I see little point in reacting to Catolicas por el Derecho a Decidir, the latest group to emerge in opposition to Church teaching on abortion. Groups that simply recycle a long list of long-refuted pro-abortion arguments are not, I suggest, really interested in debates, but in agitation. So, like, whatever.

But, I can offer a few words on CDD’s reported use of canon law.

Per the article: “The Catholic Church is influencing legislation to punish abortion, without taking into account the exceptions to the punishment of excommunication that Canon 1323 of the Canon Law dictates,” Maria de la Luz Estrada, a member of Catholics for the Right to Decide, said at a press conference to launch the campaign Monday.

Are there some exemptions from the canonical punishments attached to abortion? Sure, no secret that. But let’s read on.

According to Canon 1323, women who have an abortion will not be excommunicated if they are aged under 16, or if they ‘acted due to physical force,’ ‘for necessity,’ or ‘due moderation against an unjust aggressor for the sake of legitimate self defense.’ Neither will they be excommunicated if they were ‘coerced by grave fear’ or if they ‘lack the use of reason.’

This jumble of canonical claims requires some sorting out.

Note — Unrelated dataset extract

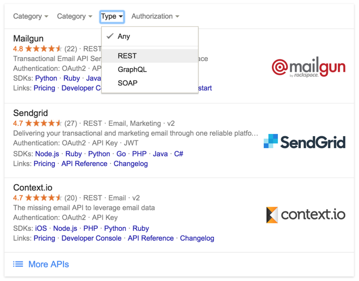
Task: Click the Mailgun logo image
Action: coord(308,69)
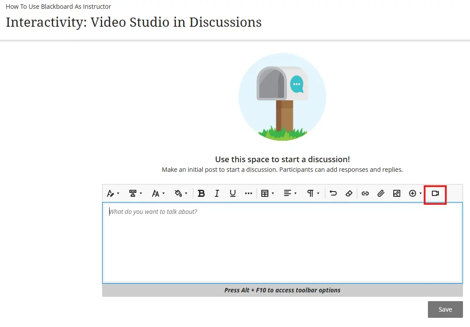The height and width of the screenshot is (327, 470).
Task: Expand the paragraph direction options
Action: pyautogui.click(x=313, y=193)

1. Yes, Canon 1323, n. 1 exempts from punishment a woman who, on or before her 16th birthday, has an abortion. The canon does not speak to her possible moral culpability for having procured an abortion (nor does it protect abortionists), but it would exempt a young mother from canonical liability for her act. (But, what is CDD’s point? Is the Church pushing for civil legislation to the contrary?)

2. No, Canon 1323, n. 3 does not exempt from penalties a woman who, in procuring an abortion, “acted due to physical force”. This claim is just bizarre, but rather than my taking time, beyond denying it, to prove a negative, let’s wait to see if CDD ever offers some arguments as to why a “physical force” argument should protect mothers who abort their babies.

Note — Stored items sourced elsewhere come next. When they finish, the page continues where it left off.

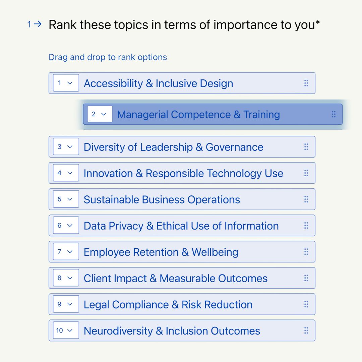Open rank dropdown showing 1 for Accessibility
362x362 pixels.
click(x=66, y=83)
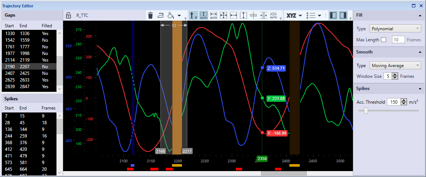Click the horizontal fit double-arrow icon
The image size is (426, 177).
click(233, 15)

3-4. No, Canon 1323, n. 4, does not exempt from penalties a woman who procured an abortion on the grounds of “necessity” or while “coerced by grave fear” because, as is obvious to anyone who reads the whole norm, necessity and grave fear do not exempt when the offense “is intrinsically evil.” I know that CDD does not recognize the intrinsic evil of deliberate abortion, but, what can I say, CDD doesn’t get to define moral theological categories.

5. No, Canon 1323, n. 5, does not exempt from penalties a woman who procured an abortion on the basis of “self-defense” because self-defense (assuming it can even be argued, which in almost all abortion cases it cannot) does not exempt from punishment when the self-defense is achieved by intrinsically evil means like direct abortion, et ut supra.

6. Yes, Canon 1332, n. 6, would protect from penalties a woman who aborted her child if, at the time of her deed, she “lacked the use reason.” Short story here: “lack of reason” is a high standard to satisfy, but, yes, it could be argued and, if proven, accepted. (Again, is the Church pushing for civil legislation to hold such women civilly liable?)

Now, who (besides maybe CDD) thinks that getting only two out of six canonical claims correct is a sign of competence?

The wording [of the canons] is open to many interpretations. . .

No, they are not open to many interpretations, at least, not to many correct interpretations. One could, I suppose, multiply incorrect interpretations of canon law ad infinitum, but what’s the point of that? Besides obfuscation.

Angeles Gonzalez of the Jalisco Feminist Agenda, an associated member of Catholics for the Right to Decide, believes the Church is contradicting its own laws.

Okay, well, could I suggest seeking opinions about the Church from someone other than a member of a group that just botched four of its six claims about Church law?